For several months, the companies have said they expect that fully inoculated people will need an extra dose of their vaccines to maintain protection over time and to fend off new coronavirus variants.
Now a growing list of governments, including Chile, Germany and Israel, have decided to offer booster doses to older citizens or people with weak immune systems in the face of the fast-spreading Delta variant.
Late on Thursday, the U.S. Food and Drug Administration authorized a booster dose of vaccines from Pfizer Inc (PFE.N) and Moderna Inc (MRNA.O) for people with compromised immune systems.
Pfizer, along with its German partner BioNTech , and Moderna have together locked up over $60 billion in sales of the shots just in 2021 and 2022. The agreements include supply of the initial two doses of their vaccines as well as billions of dollars in potential boosters for wealthy nations.
Going forward, analysts have forecast revenue of over $6.6 billion for the Pfizer/BioNTech shot and $7.6 billion for Moderna in 2023, mostly from booster sales. They eventually see the annual market settling at around $5 billion or higher, with additional drugmakers competing for those sales.
The vaccine makers say that evidence of waning antibody levels in vaccinated people after six months, as well as an increasing rate of breakthrough infections in countries hit by the Delta variant, support the need for booster shots.
Some early data suggests that the Moderna vaccine, which delivers a higher dose at the outset, may be more durable than Pfizer’s shot, but more research is needed to determine whether that is influenced by the age or underlying health of the people vaccinated.

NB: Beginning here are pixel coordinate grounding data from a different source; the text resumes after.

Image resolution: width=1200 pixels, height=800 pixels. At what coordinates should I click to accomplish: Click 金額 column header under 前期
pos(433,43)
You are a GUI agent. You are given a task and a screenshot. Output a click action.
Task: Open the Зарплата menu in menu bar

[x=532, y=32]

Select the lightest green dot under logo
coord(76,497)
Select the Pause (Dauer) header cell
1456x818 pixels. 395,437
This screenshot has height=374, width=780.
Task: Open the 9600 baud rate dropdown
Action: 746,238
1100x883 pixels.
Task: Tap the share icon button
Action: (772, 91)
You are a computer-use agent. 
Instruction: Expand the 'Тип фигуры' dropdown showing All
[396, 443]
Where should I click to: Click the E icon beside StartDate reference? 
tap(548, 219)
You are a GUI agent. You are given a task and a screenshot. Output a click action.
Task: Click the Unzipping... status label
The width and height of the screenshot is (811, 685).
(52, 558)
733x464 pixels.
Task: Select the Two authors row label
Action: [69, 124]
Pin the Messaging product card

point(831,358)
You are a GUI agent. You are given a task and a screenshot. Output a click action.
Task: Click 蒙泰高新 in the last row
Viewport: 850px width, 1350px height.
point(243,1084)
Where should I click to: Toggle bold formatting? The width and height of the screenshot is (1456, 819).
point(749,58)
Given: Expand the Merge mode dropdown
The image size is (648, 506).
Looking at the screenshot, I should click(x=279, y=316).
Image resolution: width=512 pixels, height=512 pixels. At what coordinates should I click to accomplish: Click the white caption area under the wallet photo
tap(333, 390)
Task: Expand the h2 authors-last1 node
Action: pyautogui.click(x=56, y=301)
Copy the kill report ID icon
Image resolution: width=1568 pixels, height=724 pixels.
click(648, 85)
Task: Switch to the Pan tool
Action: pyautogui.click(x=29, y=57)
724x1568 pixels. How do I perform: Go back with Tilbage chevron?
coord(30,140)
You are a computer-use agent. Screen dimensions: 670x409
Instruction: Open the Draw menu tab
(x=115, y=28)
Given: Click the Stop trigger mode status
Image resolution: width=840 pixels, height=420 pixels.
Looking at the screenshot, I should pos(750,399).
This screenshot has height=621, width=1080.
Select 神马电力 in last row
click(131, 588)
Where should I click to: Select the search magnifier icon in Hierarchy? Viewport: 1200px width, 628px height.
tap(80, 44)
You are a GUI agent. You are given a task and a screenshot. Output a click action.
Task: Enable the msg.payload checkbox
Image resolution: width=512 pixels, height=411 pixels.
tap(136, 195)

As a result, it is far from clear how many people will need boosters, and how often. The profit potential of booster shots may be limited by the number of competitors who enter the market. In addition, some scientists question whether there is enough evidence that boosters are needed, particularly for younger, healthy people. The World Health Organization has asked governments to hold off on booster shots until more people worldwide receive their initial doses.
“We don’t know what the market forces will be,” Moderna President Stephen Hoge said in an interview last week. “At some point, this will become a more traditional market - we’ll look at what are the populations at risk, what value are we creating, and what are the number of products that serve that value. That will ultimately impact price.”
Pfizer declined to comment for the story. During the company’s second-quarter earnings call, executives said they believe a third dose will be necessary 6 to 8 months after vaccination, and regularly afterward.